#### [RECORDS FOR THE EXERCISE]
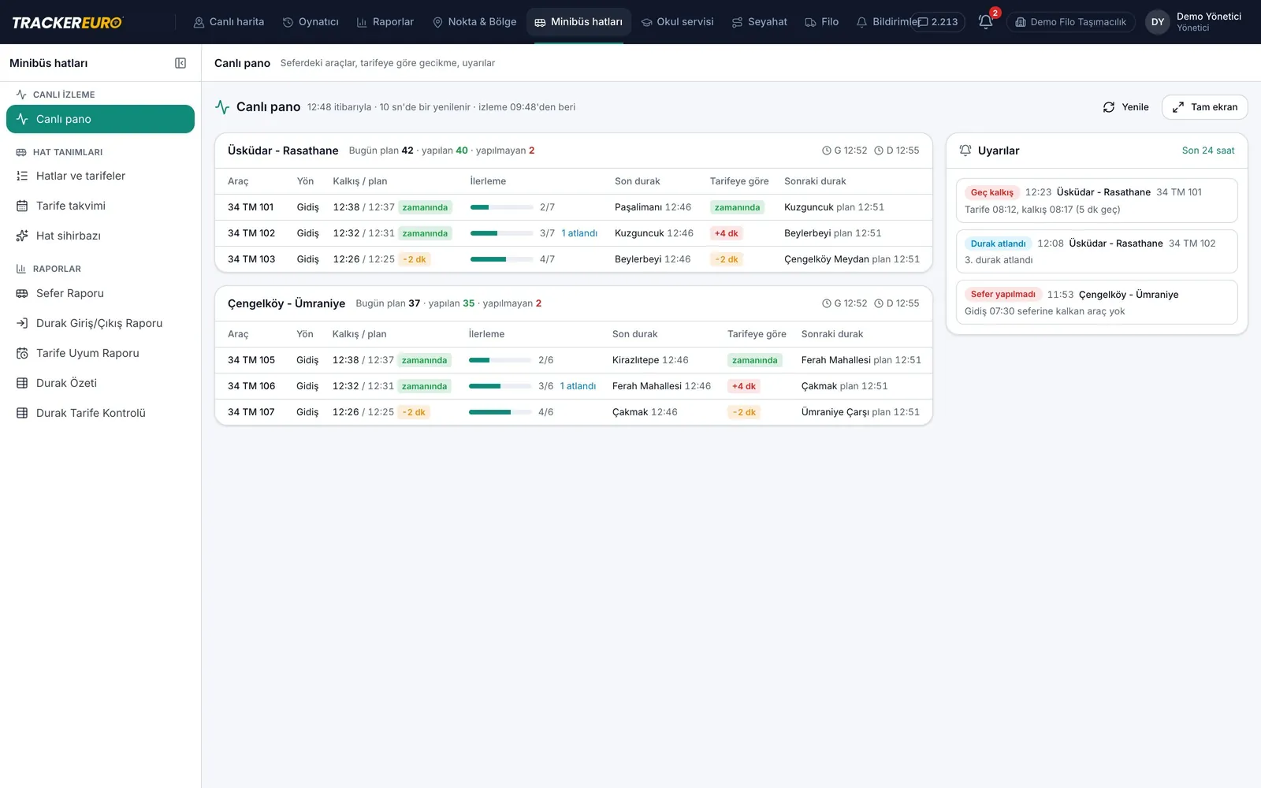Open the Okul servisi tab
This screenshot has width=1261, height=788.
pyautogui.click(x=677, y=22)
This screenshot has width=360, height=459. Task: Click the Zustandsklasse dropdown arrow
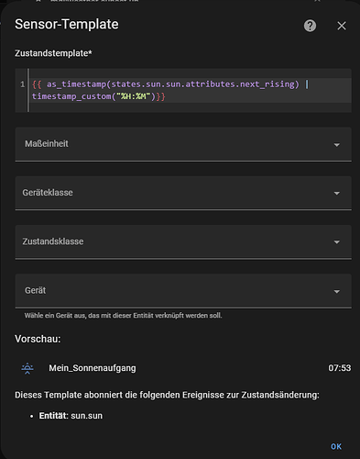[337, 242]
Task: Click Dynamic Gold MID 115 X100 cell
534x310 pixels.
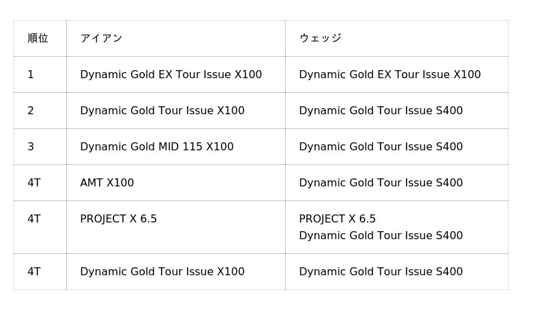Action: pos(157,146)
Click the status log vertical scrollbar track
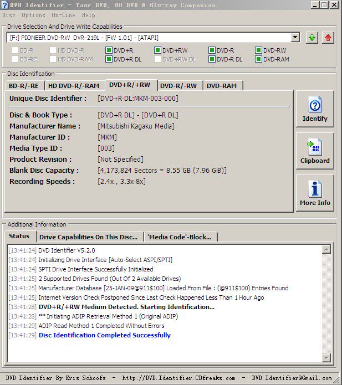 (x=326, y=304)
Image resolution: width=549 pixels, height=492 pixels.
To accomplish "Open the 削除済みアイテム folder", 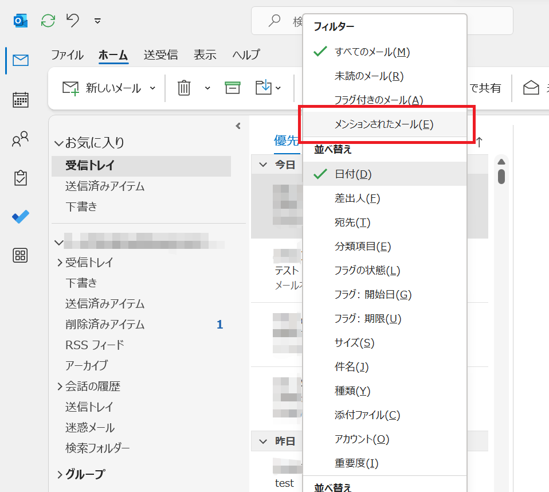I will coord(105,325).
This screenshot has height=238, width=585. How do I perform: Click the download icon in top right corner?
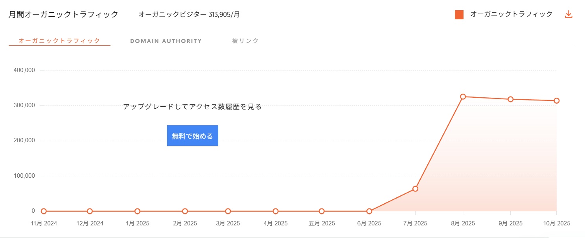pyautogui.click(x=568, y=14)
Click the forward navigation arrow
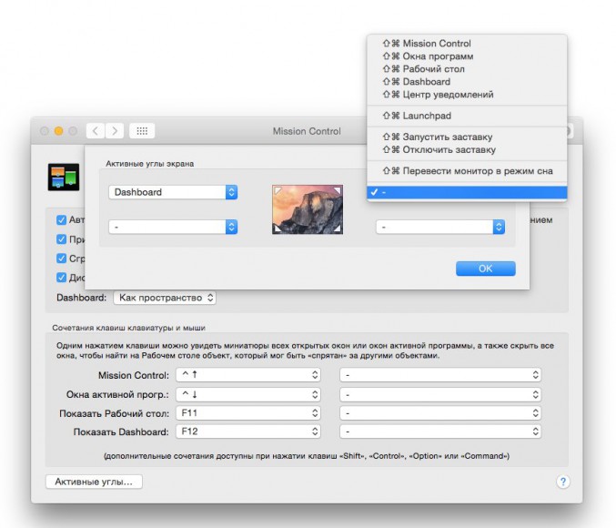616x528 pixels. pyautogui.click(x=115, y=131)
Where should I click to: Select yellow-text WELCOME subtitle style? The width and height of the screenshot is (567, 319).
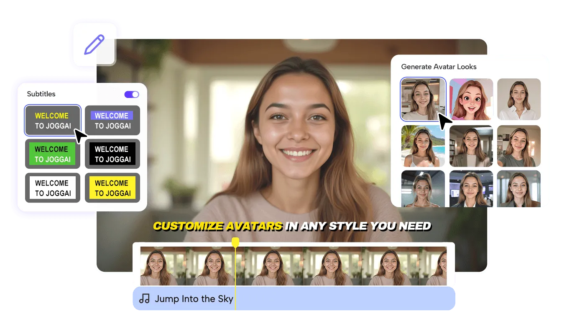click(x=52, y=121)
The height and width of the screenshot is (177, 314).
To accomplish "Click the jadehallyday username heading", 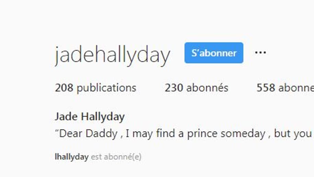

#### [WHAT THIS TASK INVOLVES]
Without the pictures, retype exactly the lines from the one that holds "Where should I" to the last line of the data above, both of them included.

#### [REPLY]
Where should I click to: Select yellow-text WELCOME subtitle style? The width and height of the screenshot is (567, 319).
click(x=52, y=121)
The height and width of the screenshot is (177, 314).
To accomplish "Click the jadehallyday username heading", 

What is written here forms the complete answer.